Evaluating educational programs is an emerging profession, and Educational Testing Service has played 
an active role in its development over the past 15 years. The term "program evaluation" only came into 
wide use in the mid-60s, when efforts at systematically assessing programs multiplied. The purpose of 
this kind of evaluation is to provide information to decision-makers who have responsibility for existing 
or proposed educational programs. For instance, program evaluation may be used to help make decisions 
concerning whether to develop a program [needs assessment), how best to develop a program [formative 
evaluation), and whether to modify—or even continue—an existing program [summative evaluation). 

Needs assessment is the process by which one identifies needs and decides upon priorities among 
them. Formative evaluation refers to the process involved when the evaluator helps the program 
developer—by pre-testing program materials, for example. Summative evaluation is the evaluation of the 
program after it is in operation. Arguments are rife among program evaluators about what kinds of 
information should be provided in each of these forms of evaluation. 

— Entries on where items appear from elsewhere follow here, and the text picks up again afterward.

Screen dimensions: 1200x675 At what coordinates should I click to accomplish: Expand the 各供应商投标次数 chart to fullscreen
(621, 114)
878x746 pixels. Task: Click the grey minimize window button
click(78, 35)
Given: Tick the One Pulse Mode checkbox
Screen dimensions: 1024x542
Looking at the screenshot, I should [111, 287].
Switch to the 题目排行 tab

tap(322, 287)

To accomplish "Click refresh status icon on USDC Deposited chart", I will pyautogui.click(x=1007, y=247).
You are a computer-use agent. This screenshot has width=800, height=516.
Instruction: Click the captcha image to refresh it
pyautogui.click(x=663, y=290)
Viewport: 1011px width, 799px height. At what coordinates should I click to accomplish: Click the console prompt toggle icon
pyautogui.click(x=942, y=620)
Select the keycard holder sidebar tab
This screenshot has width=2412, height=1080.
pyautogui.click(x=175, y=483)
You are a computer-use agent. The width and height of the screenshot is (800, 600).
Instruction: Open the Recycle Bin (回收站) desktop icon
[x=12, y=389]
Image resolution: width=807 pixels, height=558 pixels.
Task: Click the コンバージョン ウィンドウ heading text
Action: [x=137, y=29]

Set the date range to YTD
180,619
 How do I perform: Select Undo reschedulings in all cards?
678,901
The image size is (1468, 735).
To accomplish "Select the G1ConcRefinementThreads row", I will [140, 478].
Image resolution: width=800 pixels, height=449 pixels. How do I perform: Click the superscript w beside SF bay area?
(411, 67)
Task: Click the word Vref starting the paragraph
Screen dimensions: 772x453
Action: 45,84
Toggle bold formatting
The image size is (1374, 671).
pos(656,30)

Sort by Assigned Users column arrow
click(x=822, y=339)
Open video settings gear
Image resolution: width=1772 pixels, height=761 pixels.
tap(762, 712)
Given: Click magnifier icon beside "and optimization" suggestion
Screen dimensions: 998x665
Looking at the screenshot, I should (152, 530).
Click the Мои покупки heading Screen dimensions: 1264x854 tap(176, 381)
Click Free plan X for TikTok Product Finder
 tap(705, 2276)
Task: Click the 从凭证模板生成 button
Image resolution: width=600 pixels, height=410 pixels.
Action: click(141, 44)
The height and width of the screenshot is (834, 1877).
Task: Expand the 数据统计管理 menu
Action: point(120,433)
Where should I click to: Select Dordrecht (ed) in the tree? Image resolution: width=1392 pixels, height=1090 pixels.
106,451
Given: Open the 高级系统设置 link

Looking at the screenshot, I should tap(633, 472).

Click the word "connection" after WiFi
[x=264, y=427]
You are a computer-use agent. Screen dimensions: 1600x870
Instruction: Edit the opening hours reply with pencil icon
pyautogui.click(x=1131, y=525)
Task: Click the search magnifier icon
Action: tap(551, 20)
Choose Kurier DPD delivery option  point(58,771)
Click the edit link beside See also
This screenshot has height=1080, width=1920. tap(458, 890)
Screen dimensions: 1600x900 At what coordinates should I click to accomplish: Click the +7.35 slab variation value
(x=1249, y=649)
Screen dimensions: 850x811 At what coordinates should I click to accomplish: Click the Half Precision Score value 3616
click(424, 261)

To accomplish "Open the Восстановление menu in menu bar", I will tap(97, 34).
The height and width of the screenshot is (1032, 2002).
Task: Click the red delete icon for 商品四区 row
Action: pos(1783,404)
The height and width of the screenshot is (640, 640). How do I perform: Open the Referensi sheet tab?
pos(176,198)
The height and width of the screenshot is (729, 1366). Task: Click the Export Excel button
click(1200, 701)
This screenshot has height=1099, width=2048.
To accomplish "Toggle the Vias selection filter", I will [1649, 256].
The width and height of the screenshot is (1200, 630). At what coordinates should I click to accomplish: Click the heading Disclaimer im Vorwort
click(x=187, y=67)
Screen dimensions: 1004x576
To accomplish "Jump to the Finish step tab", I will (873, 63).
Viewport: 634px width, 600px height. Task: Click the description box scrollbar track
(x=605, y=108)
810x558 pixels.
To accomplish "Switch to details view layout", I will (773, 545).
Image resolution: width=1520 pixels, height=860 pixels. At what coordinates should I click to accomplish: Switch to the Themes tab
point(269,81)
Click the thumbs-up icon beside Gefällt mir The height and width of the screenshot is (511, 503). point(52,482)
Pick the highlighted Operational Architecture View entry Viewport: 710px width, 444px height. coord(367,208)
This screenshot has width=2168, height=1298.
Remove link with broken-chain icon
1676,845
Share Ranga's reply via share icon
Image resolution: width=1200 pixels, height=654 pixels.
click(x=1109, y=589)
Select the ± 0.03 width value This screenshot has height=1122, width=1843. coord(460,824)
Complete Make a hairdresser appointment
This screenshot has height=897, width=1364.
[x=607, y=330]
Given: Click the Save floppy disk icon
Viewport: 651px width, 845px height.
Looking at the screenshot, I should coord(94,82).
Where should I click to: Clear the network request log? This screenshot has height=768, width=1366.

In general the ETS posture has been to try to obtain the best—that is, the most relevant, valid, and 
reliable—information that can be obtained within the constraints of cost and time and the needs of the 
various audiences for the evaluation. Sometimes, this means a tight experimental design with a national 
sample; at other times, the best information might be obtained through an intensive case study of a single 
institution. ETS has carried out both traditional and innovative evaluations of both traditional and 
innovative programs, and staff members also have cooperated with other institutions in planning or 
executing some aspects of evaluation studies. Along the way, the work by ETS has helped to develop new 
viewpoints, techniques, and skills. 

The Range of ETS Program 
Evaluation Activities 


Program evaluation calls for a wide range of skills, and evaluators come from a variety of disciplines: 
educational psychology, developmental psychology, psychometrics, sociology, statistics, anthropology, 
educational administration, and a host of subject-matter areas. As program evaluation began to emerge as 
a professional concern in these fields, so ETS changed, both structurally and functionally. The structural 
changes were not exclusively tuned to the needs of conducting program evaluations. Rather, program 
evaluation, like the teaching of English in a well-run high school, became to some degree the concern of 
virtually all the professional staff. Thus, new research groups were added, and they augmented the 
organization’s capability to conduct program evaluations.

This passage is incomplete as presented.